ALS, or amyotrophic lateral sclerosis, is a progressive neurological disease where a toxic buildup of cellular proteins is thought to result in the loss of motor neurons in the brain and spine. InFlectis believes that the ability for IFB-088 offers a potential therapeutic approach against the disease (Das et al. Science, 2015; 348, p239). IFB-088 has been shown to cross the blood brain and spinal cord barriers, where it can more directly address affected cells. The company has started a Phase 2a clinical trial (NCT05508074).
CMT, or Charcot-Marie-Tooth disorder, is a lifelong progresssive degenerative disorder of the peripheral nervous system. The resulting peripheral nerve degeneration leads to progressive sensory loss, muscle atrophy, deformities, and disabilities in hands and feet. Approximately 300,000 patients in the US and Europe live with this rare condition. Unfortunately, there are no approved treatments beyond supportive care.

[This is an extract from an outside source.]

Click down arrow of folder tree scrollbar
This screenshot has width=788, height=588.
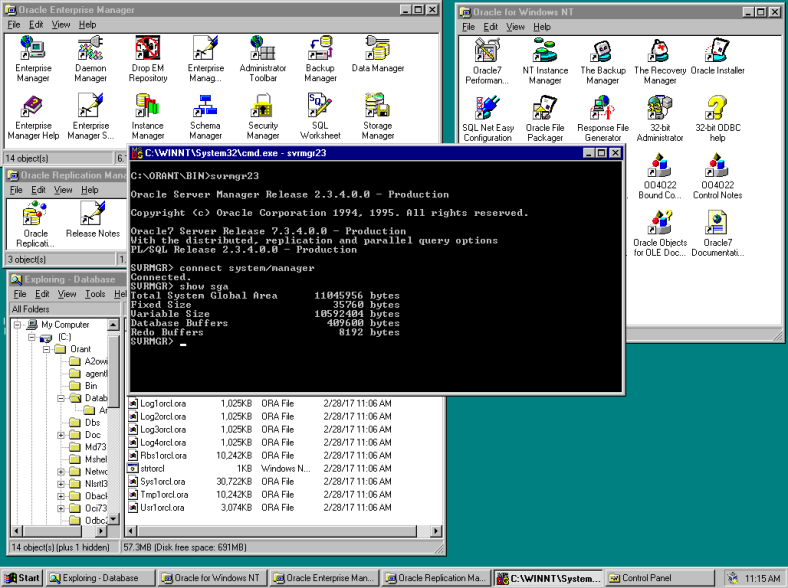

IFB 088 has the potential to treat several demyelinating subtypes including CMT 1A, CMT 1B and CMT 1E, which affects 150,000 people in the U.S. and Europe. (Das et al. Science, 2015; 348, p239). The Company is now planning a Phase 2 clinical trial in the United States and Europe.
MS, or multiple sclerosis, is an autoimmune and inflammatory disease that destroys the protective layer around nerves called myelin. Preclinical studies have shown that ISR modulators are able to protect and enhance CNS remyelination (Chen et al. eLife 2021; 10:e65469), even in an inflammatory environment. IFB-048 is a small molecule designed by InFlectis to prolong the ISR, in similar fashion to IFB-088, but tailored to address MS.